Records from a collection
★ ★ ★
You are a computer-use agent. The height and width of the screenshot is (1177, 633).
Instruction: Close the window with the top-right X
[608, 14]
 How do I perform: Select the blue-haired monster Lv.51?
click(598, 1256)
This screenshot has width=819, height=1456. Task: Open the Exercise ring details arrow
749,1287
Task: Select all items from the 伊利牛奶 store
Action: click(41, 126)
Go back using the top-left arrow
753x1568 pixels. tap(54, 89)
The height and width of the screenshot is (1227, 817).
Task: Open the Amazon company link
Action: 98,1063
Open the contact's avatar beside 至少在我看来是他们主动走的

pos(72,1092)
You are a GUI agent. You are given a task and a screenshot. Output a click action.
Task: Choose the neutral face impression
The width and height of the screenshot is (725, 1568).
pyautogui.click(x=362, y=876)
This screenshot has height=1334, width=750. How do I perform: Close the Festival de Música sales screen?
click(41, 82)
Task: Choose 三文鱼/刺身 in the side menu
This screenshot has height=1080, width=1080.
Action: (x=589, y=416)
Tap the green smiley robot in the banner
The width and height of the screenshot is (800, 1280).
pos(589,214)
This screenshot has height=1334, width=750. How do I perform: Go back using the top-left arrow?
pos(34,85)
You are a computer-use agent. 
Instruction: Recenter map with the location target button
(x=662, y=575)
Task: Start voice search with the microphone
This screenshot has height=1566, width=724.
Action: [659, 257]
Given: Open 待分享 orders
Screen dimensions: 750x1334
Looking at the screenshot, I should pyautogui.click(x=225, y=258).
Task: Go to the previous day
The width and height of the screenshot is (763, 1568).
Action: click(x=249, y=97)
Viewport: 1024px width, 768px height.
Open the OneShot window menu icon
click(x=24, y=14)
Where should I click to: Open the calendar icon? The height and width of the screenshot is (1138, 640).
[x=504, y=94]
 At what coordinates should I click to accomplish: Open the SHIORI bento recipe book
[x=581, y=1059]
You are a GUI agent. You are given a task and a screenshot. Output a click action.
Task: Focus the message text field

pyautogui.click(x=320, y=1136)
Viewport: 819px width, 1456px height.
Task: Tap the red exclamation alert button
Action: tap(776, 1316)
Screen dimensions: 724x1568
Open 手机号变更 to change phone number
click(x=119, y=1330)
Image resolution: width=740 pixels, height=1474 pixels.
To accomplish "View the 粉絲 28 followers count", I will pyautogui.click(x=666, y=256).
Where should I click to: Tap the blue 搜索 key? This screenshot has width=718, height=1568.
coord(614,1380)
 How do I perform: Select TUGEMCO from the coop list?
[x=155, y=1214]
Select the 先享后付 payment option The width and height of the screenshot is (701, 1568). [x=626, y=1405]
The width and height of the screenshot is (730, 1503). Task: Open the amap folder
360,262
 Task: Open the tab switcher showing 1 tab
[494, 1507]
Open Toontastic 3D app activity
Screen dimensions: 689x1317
★ ★ ★
Requirements – Starting at the line that contains "Select the 先享后付" and continuing through the end of the records, rewrite each line, including the requests, and shift every coordinate in the answers up by 112.

Output of the exercise –
Select the 先享后付 payment option The width and height of the screenshot is (701, 1568). [x=738, y=1517]
The width and height of the screenshot is (730, 1503). Task: Open the amap folder
472,374
 Task: Open the tab switcher showing 1 tab
[606, 1619]
Open Toontastic 3D app activity
Screen dimensions: 689x1317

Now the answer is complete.